The critical difference is that African cities have been expanding without economic growth—the necessary boost in production and employment opportunities for a long and disturbing period. In some cases, African economies have even contracted. Cities in Côte d’Ivoire, the United Republic of Tanzania, Gabon and elsewhere, whose economies have decreased by 2 to 5 per cent per year, still sustain an annual population growth of 5 to 8 per cent.1 Another crucial difference is the lack of sufficient political will, decisive planning and reforms in a context of persisting poor governance hampered by conflicts.

The current rates of urbanization in Africa, exceeding 4 to 5 per cent per annum in most countries, are close to those of Western cities at the end of the nineteenth century. African cities experience similar developmental problems, such as high child mortality and low life expectancy and literacy, and are the lowest performers in virtually all the UN Millennium Development Goals (MDGs). One out of three countries in the continent has experienced or is still experiencing armed conflicts. While poverty and inequalities are probably largely imputable to conflicts, high poverty incidence also creates the conditions for poor governance and higher probabilities for conflicts and man-made disasters. As a result of conflict-generated poverty and the commensurate destruction of physical and social infrastructure, cities in war-torn countries experience a higher rate of growth of slum dwellers and displaced persons.

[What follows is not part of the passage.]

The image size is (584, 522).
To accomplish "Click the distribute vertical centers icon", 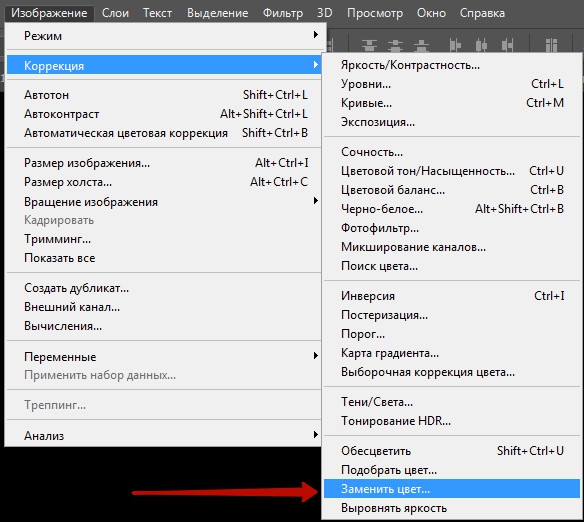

Africa hosts 30 per cent of the refugees in the world, and displacement of populations, mostly women and children, either internally or across borders, is out of ordinary proportions. Following the 1994 genocide in Rwanda, an estimated 250,000 people swept into Tanzania over a 24-hour period, creating a refugee city that overnight became Tanzania’s second largest town. Such displacements present huge challenges, as large pockets of refugees and internally displaced persons (IDPs) remain a continuing source of political friction, violence and insecurity.

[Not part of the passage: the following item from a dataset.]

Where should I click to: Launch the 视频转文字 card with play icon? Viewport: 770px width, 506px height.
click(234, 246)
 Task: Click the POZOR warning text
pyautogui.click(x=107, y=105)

Today, one of every two to three African city-dwellers lives in life-threatening conditions. In 1990, some 241 million Africans lived on less than a dollar a day.2 The number of poor is expected to reach 404 million in 2015, or 46 per cent of the population.3 Behind these overall aggregates lies another picture, as while living at the poverty line in an average village is probably bearable, it is hardly acceptable in Dakar, Abuja or Nairobi. Such African cities experience not only slow and erratic economic growth but also regressive change in income distribution, as the poor get poorer and real wages fall, pushing large numbers of urban workers below the poverty line.4

In contrast, in some capital cities, a thin class of urbanites has recently joined the global economy. These new consumers, who sometimes build a “gated community” style of living in cities like Nairobi with shopping malls and safe residential compounds, coexist with the poor living in the gigantic slums of Kibera or Mathare.

The African Scenario

  • Africa represents 10 per cent of the world’s total population.

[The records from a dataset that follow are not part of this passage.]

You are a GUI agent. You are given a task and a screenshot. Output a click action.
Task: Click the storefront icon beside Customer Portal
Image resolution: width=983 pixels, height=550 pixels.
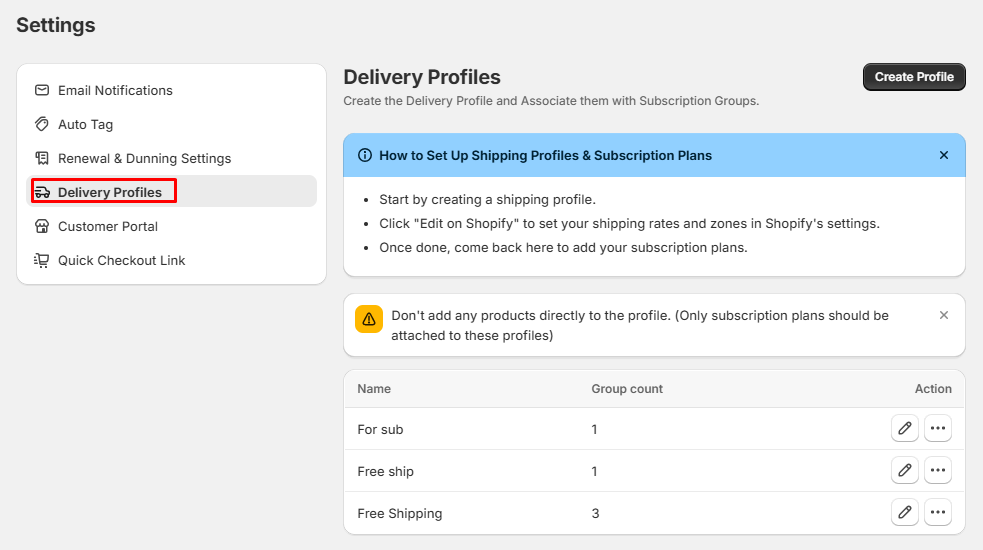(42, 226)
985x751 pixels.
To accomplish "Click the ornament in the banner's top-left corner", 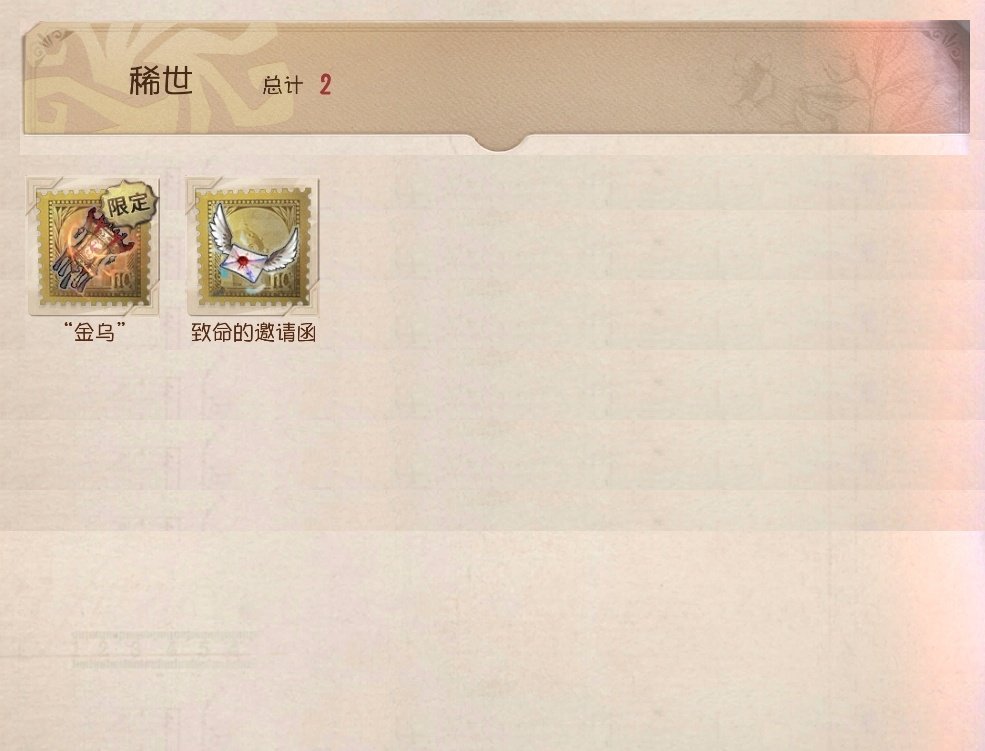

  • There are 40 per cent more slum dwellers in African cities than in an average city worldwide.


  • Africa is less urbanized than the rest of the world by 13 per cent in 2000; this difference will be 11 per cent in 2015.


  • African poor represent about a quarter of the world’s poor.


  • The under-five mortality in the continent is 93 per 1,000—higher than the world average.


  • Africans live 18 years less than the world average.


  • The probability of African women surviving to age 65 is 30 per cent less than the world average.


  • Africans are 36 per cent below the world average in terms of access to sanitation in cities.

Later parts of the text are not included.